Dalam banyak diskusi yang mengundang ahli, kebanyakan mengatakan perubahan UU Nomor 5 ini belum banyak mengakomodir bidang lainnya. Menurut Agustinus Kastanya (Dosen Universitas Pattimura) dalam diskusi “Undang-Undang KSDHAE: Sebuah Jebakan Kebijakan Konservasi?” mengatakan jika UU Nomor 32 Tahun 2024 ini belum bisa menyelesaikan konflik tenurial yang menjadi ancaman pada masyarakat adat.

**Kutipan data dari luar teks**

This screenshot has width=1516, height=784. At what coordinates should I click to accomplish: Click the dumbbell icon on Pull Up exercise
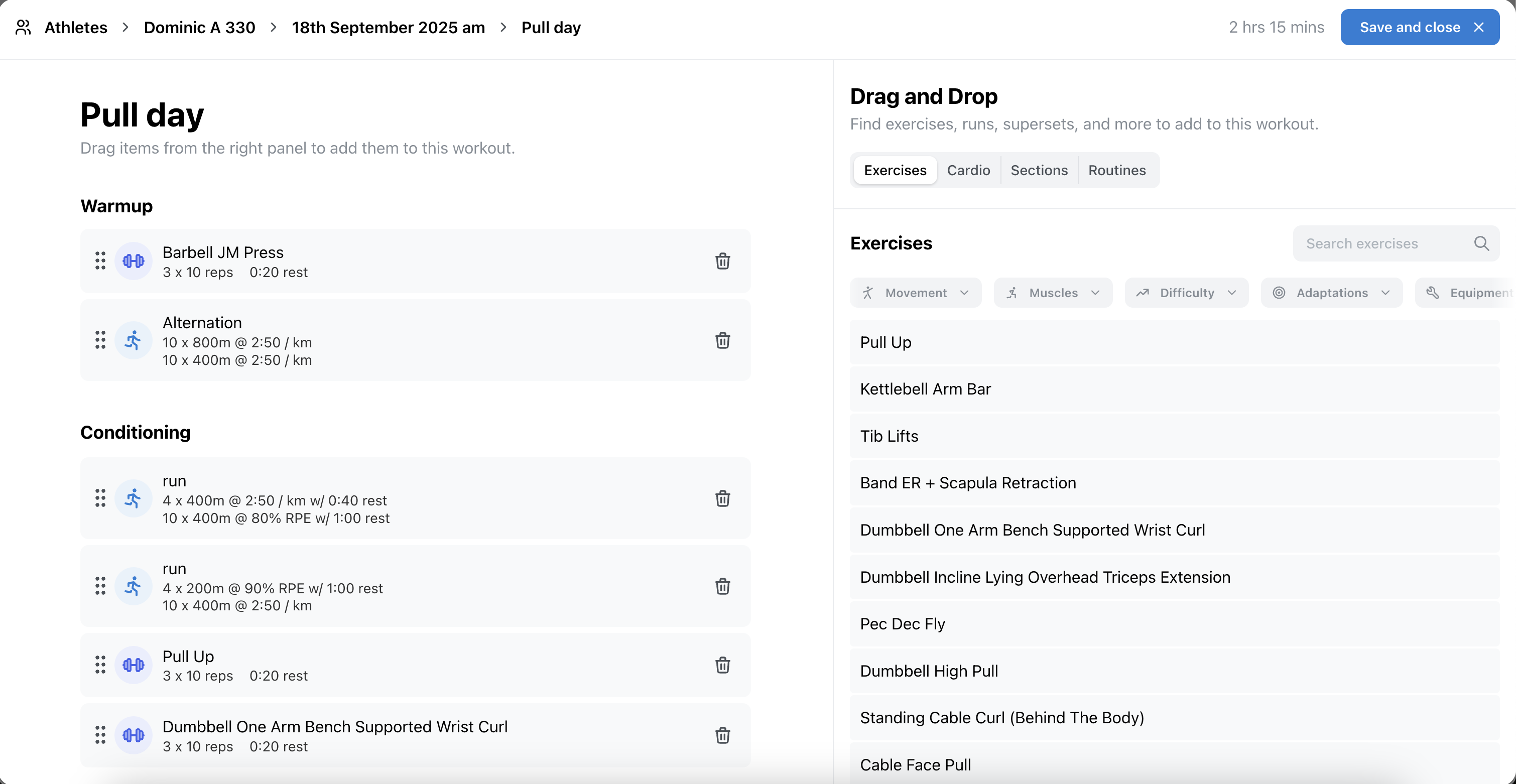click(134, 665)
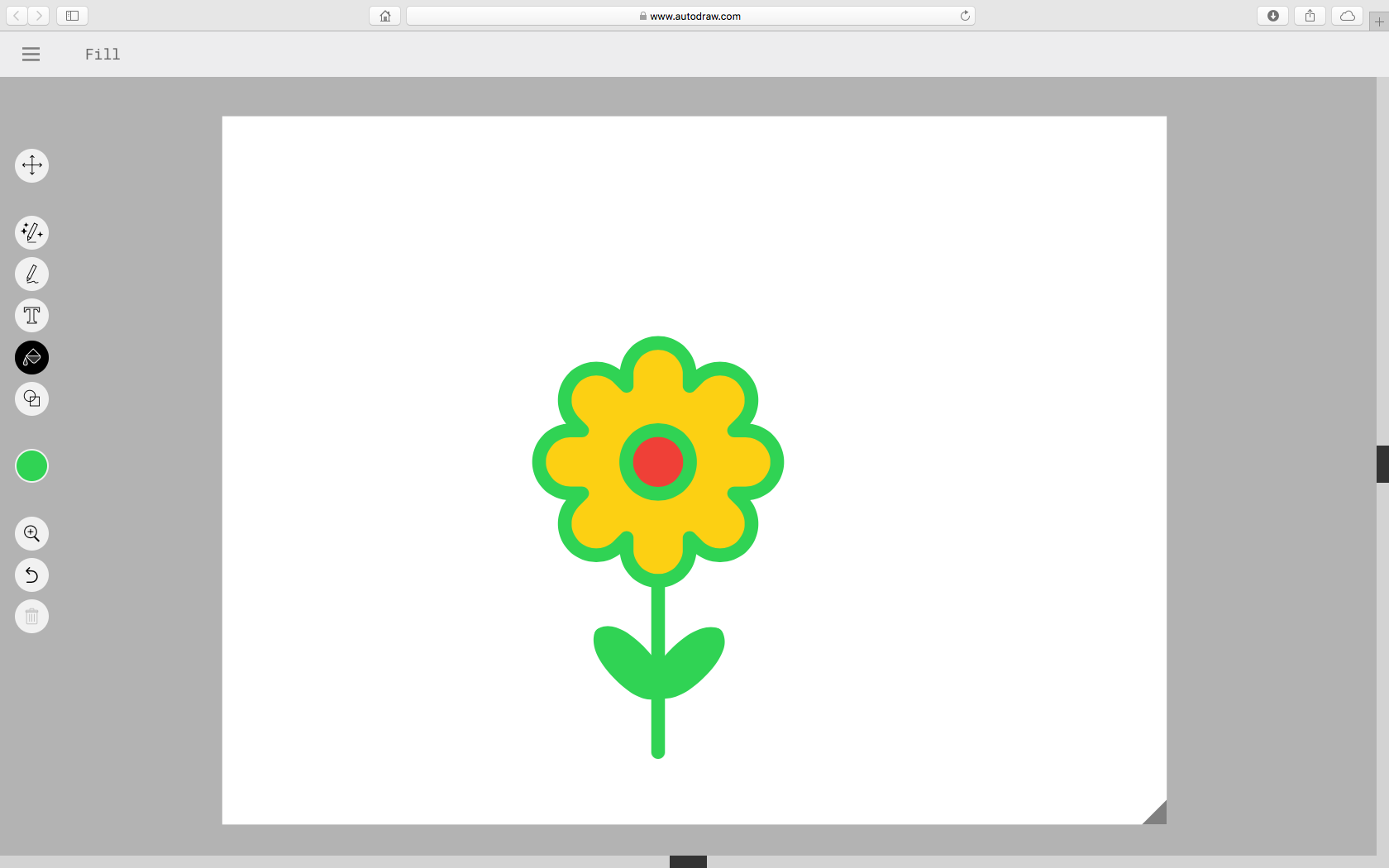Open a new browser tab

(x=1379, y=21)
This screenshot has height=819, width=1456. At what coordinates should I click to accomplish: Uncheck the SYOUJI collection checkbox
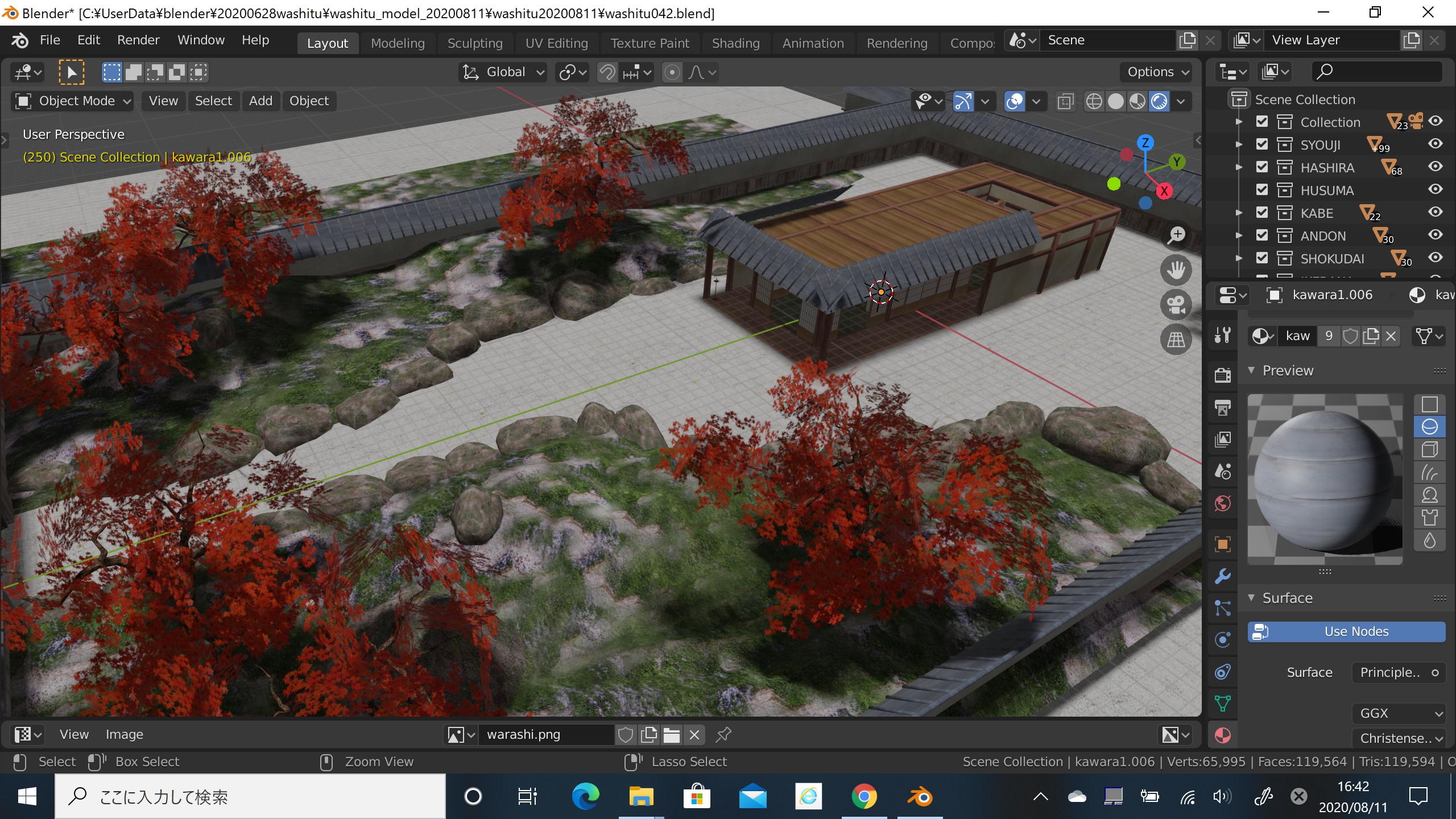[1262, 144]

Menurut Agustinus, UU Nomor 32 ini belum ada perubahan mendasar soal mengakomodir hak-hak adat dan tenurial Masyarakat Adat. Agustinus pun mengambil contoh pada pulau-pulau kecil di wilayah Indonesia Timur. Contohnya pada masyarakat adat Pulau Buru yang tinggal di delapan wilayah. “Ketika pemerintah menetapkan fungsi-fungsi hutan dan pembagian wilayah Kesatuan Pengelolaan Hutan maka hampir semua wilayah itu adalah wilayah masyarakat adat”, kata Agustinus.
Selain itu, pendapat yang sama juga datang dari Andi Chairil Ichsan (Dosen Universitas Mataram). Masih di diskusi yang sama, Andi mengatakan UU Nomor 5 ini masih tetap dipakai dengan beberapa pembaruan di UU nomor 32. Andi pun menyinggung, soal peran masyarakat dalam Bab IX Pasal 37 dalam UU Nomor 32 ini.
Menurutnya memang ada perluasan peran masyarakat dalam aktivitas konservasi. Akan tetapi masyarakat dalam pengelolaannya masih ditempatkan sebagai objek bukan subjek. “Ini malah bisa jadi bumerang karena dalam konteks pendekatan konservasi masih menggunakan pendekatan protective area bukan berbicara soal conservation for people”, kata Andi.
Selain itu, UU Nomor 32 ini menurut Andi memang masukan peran Masyarakat Adat dalam pengelolaan konservasi. Namun yang mesti digarisbawahi adalah bagaimana mekanisme dan tindak lanjutnya menjadi catatan penting karena selama ini konflik masyarakat adat dan wilayah konservasi masih juga berlangsung.
Konflik antar Masyarakat Adat dengan wilayah Konservasi dalam sejarahnya sudah berlangsung lama. Contohnya pada kasus penangkapan Tua Teno Ngkiong Mikael Ane yang diakukan oleh Balai Konservasi Sumber Daya Alam Wilayah II Ruteng, TNI dan Polri pada 2022 silam. Konflik ini selalu melemahkan posisi Masyarakat Adat.
Munculnya UU perubahan Nomor 5 ini, juga dianggap sebagai salah satu upaya penyerobotan wilayah adat oleh pemerintah lewat cara-cara hijau (green grabbing). Alih-alih melindungi kelestarian ekosistem, justru malah mencerabut peran Masyarakat Adat sebagai aktor utama pelestari lingkungan. Contohnya yang terjadi pada Masyarakat Pulau Komodo yang mulai disingkirkan demi Proyek Strategis Nasional berlabel pariwisata.
Dari kondisi yang terjadi selama ini, seharusnya pemerintah dan DPR RI lebih fokus mendorong pengesahan RUU Masyarakat Adat yang sudah diusulkan Panitia Khusus DPR pada 2014. Pada 2017 pun RUU Masyarakat Adat sudah masuk dalam Program Legislasi Nasional Prioritas. Namun, sampai penghujung berakhirnya pemerintahan Joko Widodo urung disahkan.
Pentingnya pengesahan RUU Masyarakat Adat adalah untuk pengakuan dan memperkuat posisi Masyarakat Adat secara hukum. Saat posisi Masyarakat Adat diakui dan sudah kuat dan ketika dihadapkan dengan kebijakan seperti UU Nomor 32 soal Perubahan Konservasi ini maka mereka sudah punya kendali penuh dalam mengatur dan mengelola wilayah adatnya untuk konservasi.